Baxter

Autonomous financial research agent. Ask any question about a public company and get a sourced, cited answer backed by real data.

$ bun start
> Is NVDA overvalued? Do a DCF analysis.

Baxter classifies your query, builds a research plan, gathers data from
SEC EDGAR and the web, runs a 2-round bull/bear debate, validates with
a reflexion loop, and synthesizes a comprehensive answer with tables
and citations.

                              Query
                                |
                                v
                    +---------------------+
                    |    Orchestrator      |
                    |  (fast model classifies
                    |   complexity + skills)
                    +---------------------+
                       |       |       |
              simple   |       |       |   complex
                       |       |       |
               +-------+   medium  +---+--------+
               |               |                 |
               v               v                 v
          Researcher      Planner            Planner
               |               |                 |
               |          task graph         task graph
               |               |                 |
               |          Researcher         Researcher
               |        (parallel waves)   (parallel waves)
               |               |                 |
               |          Analyst            Analyst
               |               |          (2-round bull/bear
               |               |              debate)
               |               |                 |
               |               |           Validator
               |               |        (reflexion loop)
               |               |                 |
               v               v                 v
                    +---------------------+
                    |    Synthesizer       |
                    |  (streaming answer   |
                    |   with citations)    |
                    +---------------------+
                                |
                                v
                            Answer

Overview

Most financial AI tools are a single ReAct loop with a "research" label slapped on top.
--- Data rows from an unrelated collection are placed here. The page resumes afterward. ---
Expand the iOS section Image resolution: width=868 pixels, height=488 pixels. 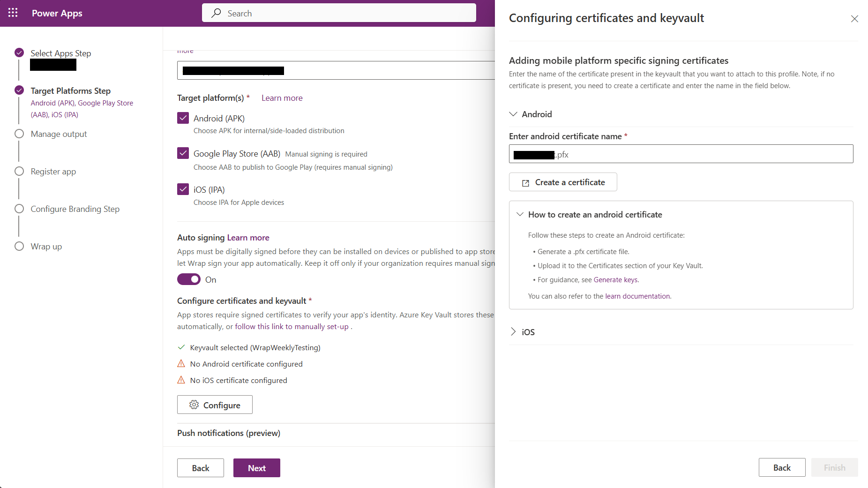(x=514, y=332)
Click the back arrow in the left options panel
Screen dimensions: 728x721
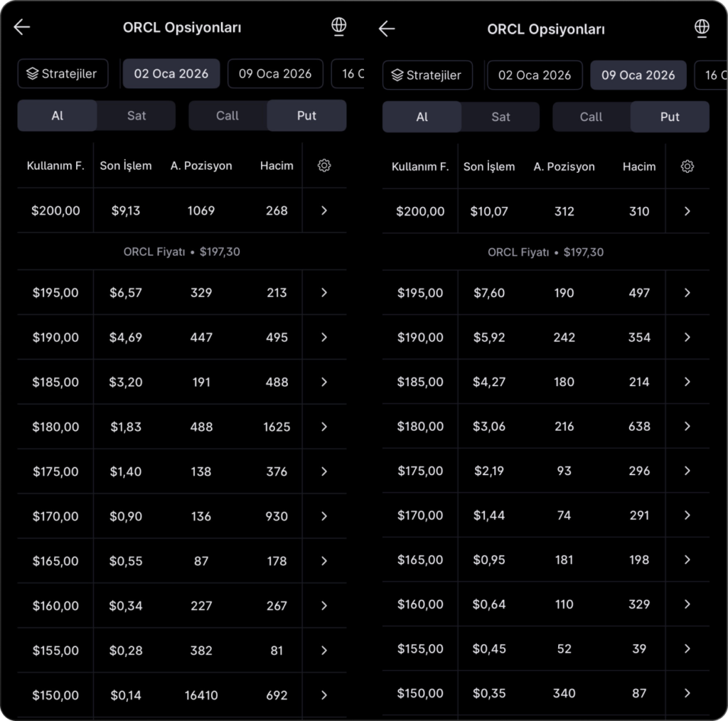click(x=22, y=28)
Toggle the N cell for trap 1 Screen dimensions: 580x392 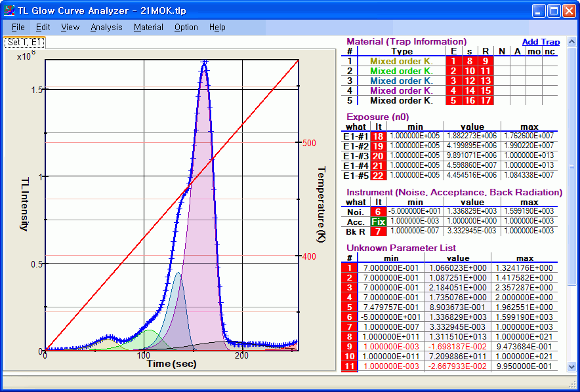502,61
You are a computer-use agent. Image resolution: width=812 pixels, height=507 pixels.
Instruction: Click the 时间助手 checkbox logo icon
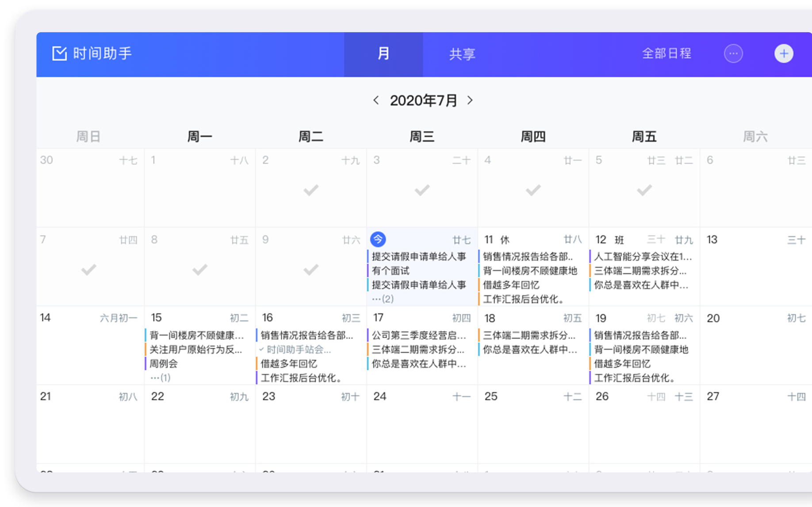(59, 53)
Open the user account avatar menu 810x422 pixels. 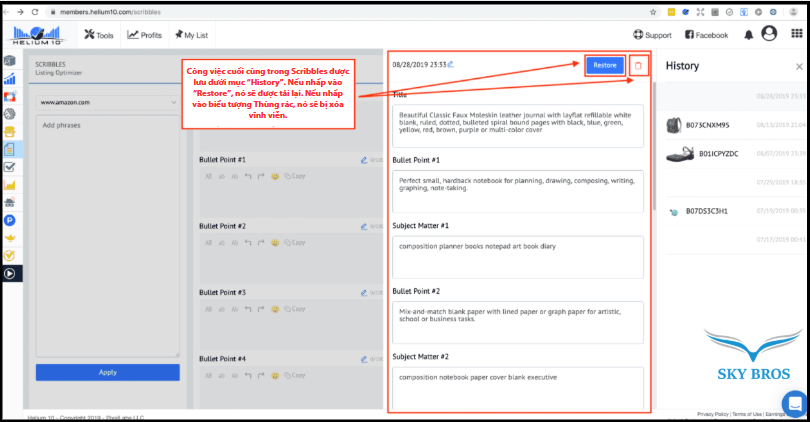(769, 34)
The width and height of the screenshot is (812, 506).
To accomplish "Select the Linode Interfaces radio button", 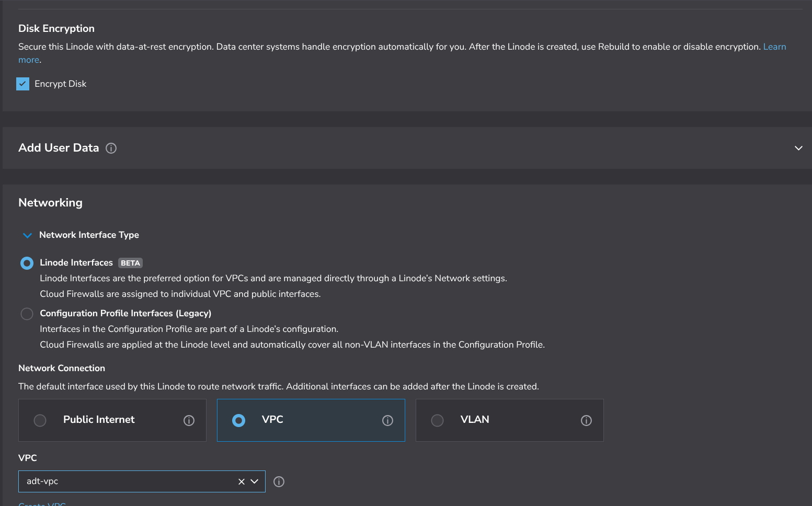I will (27, 263).
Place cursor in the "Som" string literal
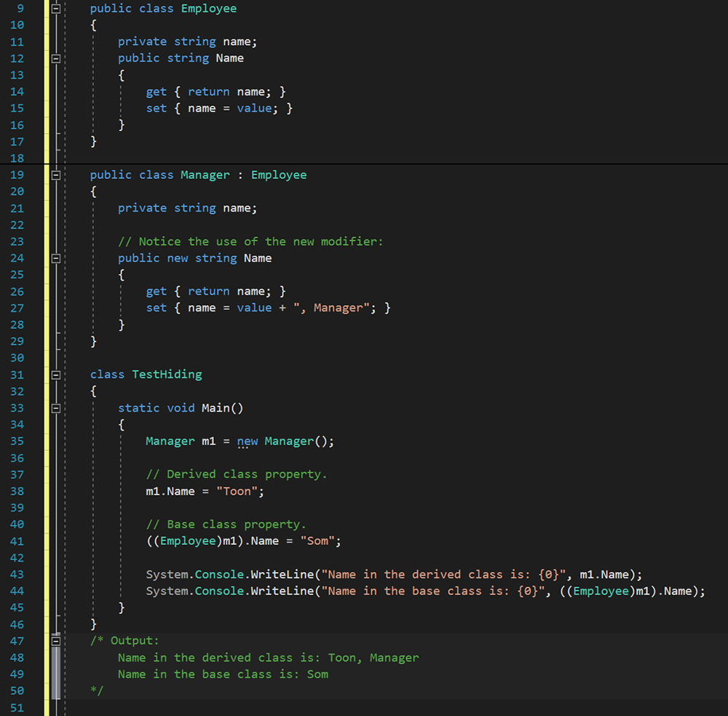728x716 pixels. point(317,541)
Baxter is a genuine multi-agent system: 6 specialized agents with distinct roles, a dependency-aware task graph, and dynamic routing that skips unnecessary work on simple queries while deploying the full pipeline on complex ones.
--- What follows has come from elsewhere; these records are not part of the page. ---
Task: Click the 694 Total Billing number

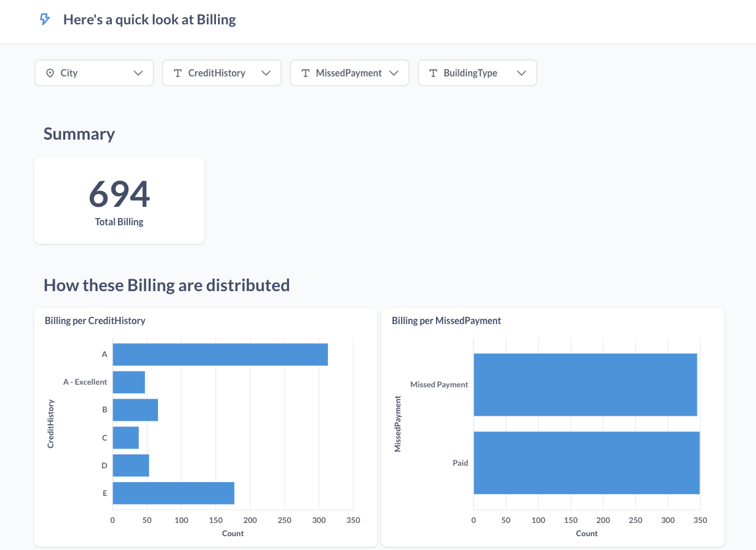Action: [x=119, y=194]
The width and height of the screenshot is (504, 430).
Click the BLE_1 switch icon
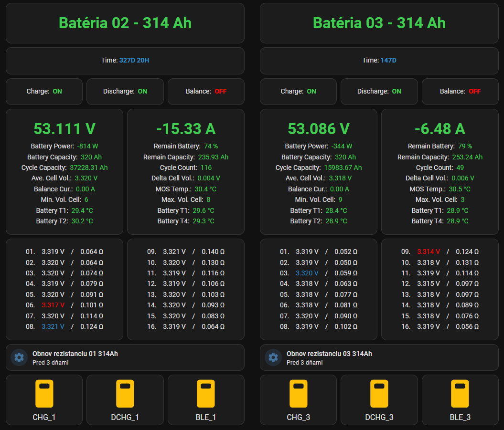(206, 393)
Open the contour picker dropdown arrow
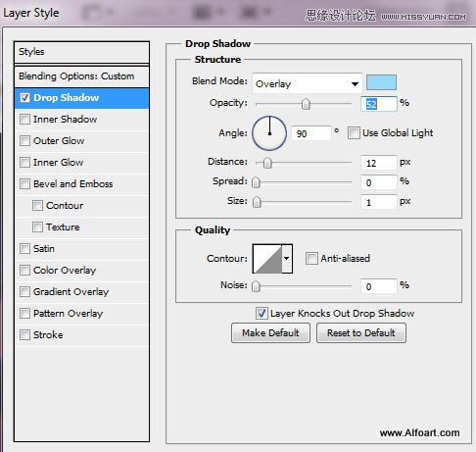 tap(287, 259)
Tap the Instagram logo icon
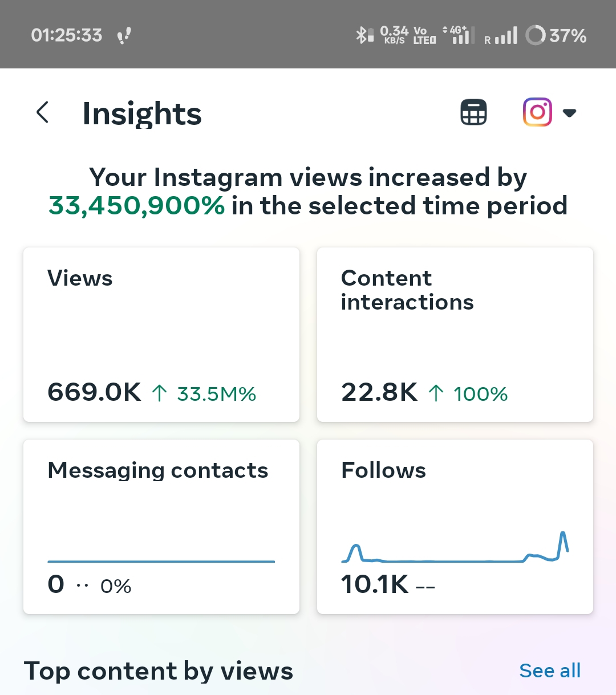The image size is (616, 695). click(537, 112)
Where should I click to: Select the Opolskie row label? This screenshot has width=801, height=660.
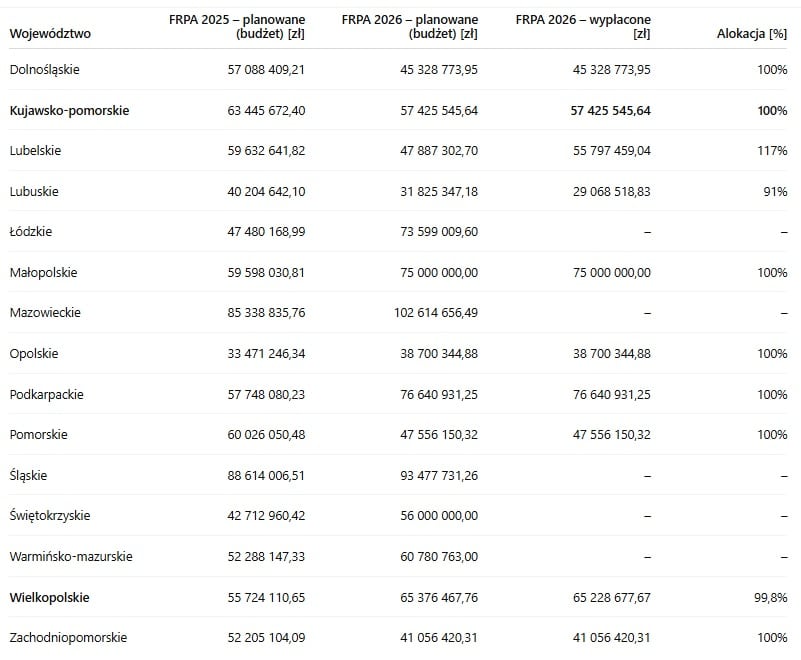click(x=34, y=354)
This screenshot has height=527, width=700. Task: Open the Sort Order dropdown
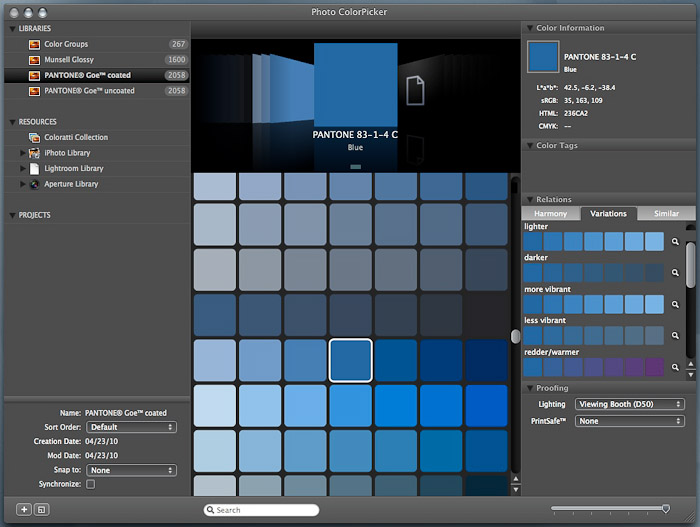(131, 427)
The interesting parts happen after the data is gathered. On complex queries, a bull analyst and a bear analyst independently build their cases, then each reads the other's argument and writes a rebuttal. That is two rounds of adversarial debate before the synthesizer ever sees the results. When the validator detects quality issues -- a data quality score below 0.7 or an outright error -- a reflexion loop kicks in. A fast model generates corrective guidance, only the affected research tasks re-run, the analyst re-processes, and the validator checks again. This adds zero cost when the data is already clean.

Everything streams through a terminal UI. You see which agent is running, watch facts accumulate in real time, and get a final answer with inline citations and formatted tables. Follow-up questions work naturally -- "What about their margins?" resolves to the company you were just discussing -- and facts persist across sessions in a local SQLite database.

Baxter works out of the box with zero paid data keys. SEC EDGAR provides free financial data for every public US company. Add optional API keys to unlock richer data sources and web search, but the core pipeline runs on a single LLM API key and nothing else.

Prerequisites

Bun runtime (v1.0+)
At least one LLM API key (e.g. ANTHROPIC_API_KEY, OPENAI_API_KEY)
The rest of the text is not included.